OLG Hamm,  11 U 52/12:

Das Land NRW haftet für den Schaden, den ein Pkw beim Durchfahren eines Schlaglochs auf der Autobahn A 52 davongetragen hat, weil das Land seine Verkehrssicherungspflicht verletzt hat. Das Schlagloch stellt eine vom Land NRW zu verantwortende, vermeidbare Gefahrenquelle  dar. Das ist das VerkehrsrechtsUrteil des 11. Zivilsenats vom OLG Hamm vom 15.11.2013. Mit diesem Verkehrsrechts-Urteil wurde ein vorheriges Urteil in erster Instanz, getroffen vom LG Essen, bestätigt.

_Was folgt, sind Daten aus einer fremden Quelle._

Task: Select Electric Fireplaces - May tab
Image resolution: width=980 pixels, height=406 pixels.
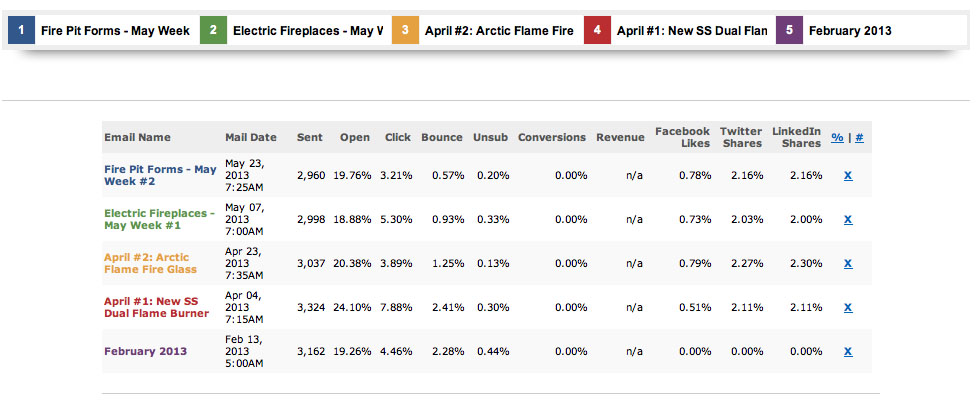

Im vorliegenden Fall war ein Schaden von ca. 2200€ an einem PKW durch ein etwa 20cm tiefes Schlagloch entstanden. Die Ursache des Schlagloches lag in einer mangelhaften Schachtabdeckung durch den Landesbetrieb Straßen NRW, der damit auch für die Verletzung der Verkehrssicherungspflicht verantwortlich war. Für den Fahrer war die Schadstelle praktisch nicht zu erkennen, daher fällt ihm keine Schuld zu.